0
votes

I have following program:

filter([],_What,[]).

filter(List,What,Output):-
    not(select(What-Val,List,Rest)), 
    filter([],What,Output).

filter(List,What,[Val|Output]):-
    select(What-Val,List,Rest),
    filter(Rest,What,Output).

I don't understand why following query:

filter([age-90, age-80,age-80],age,Output).

outputs:

Output = "ZPP" 

I have latest version of SWI-prolog ( 7.4.2 ), and have mac with El Captain (10.11.6).

I have tried guitracer, and it builds list [90,80,80] but outputs "ZPP" I have no idea why it does that.

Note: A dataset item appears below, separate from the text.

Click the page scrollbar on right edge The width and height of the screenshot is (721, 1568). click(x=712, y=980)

SWISH online prolog outputs [90,80,80], so it must be something with SWI-Prolog.

EDIT

It seems that it converts number into characters 90=Z, 80=P, etc...

Why does it do this?

1
Yes, in SWI Prolog, "ZPP" represents the "string" (list) of codes for Z, P, and P. So they're equivalent. Not sure what mode you have your SWI Prolog set to that causes it to default do displaying [90, 80, 80] as a string. Perhaps more importantly, you have at least two singleton variables and your query doesn't terminate (infinitely generates the solution Output = [90, 80, 80]). - lurker

1 Answers

2
votes

Hard to tell how it got loaded, but this behaviour can be triggered by portray_text(true):

6 ?- A = [90,80,80].
A = [90,80,80].

7 ?- portray_text(true).
true.

8 ?- A = [90,80,80].
A = "ZPP".

The idea is that if you process text as lists of character codes the output is hard to read. portray_text/1 enables a portray/1 hook that tries to interpret a list of integers as a list of character codes and if successful prints the result as a string.

The GUI tracer can be configured to do this, but I don't think this is the default.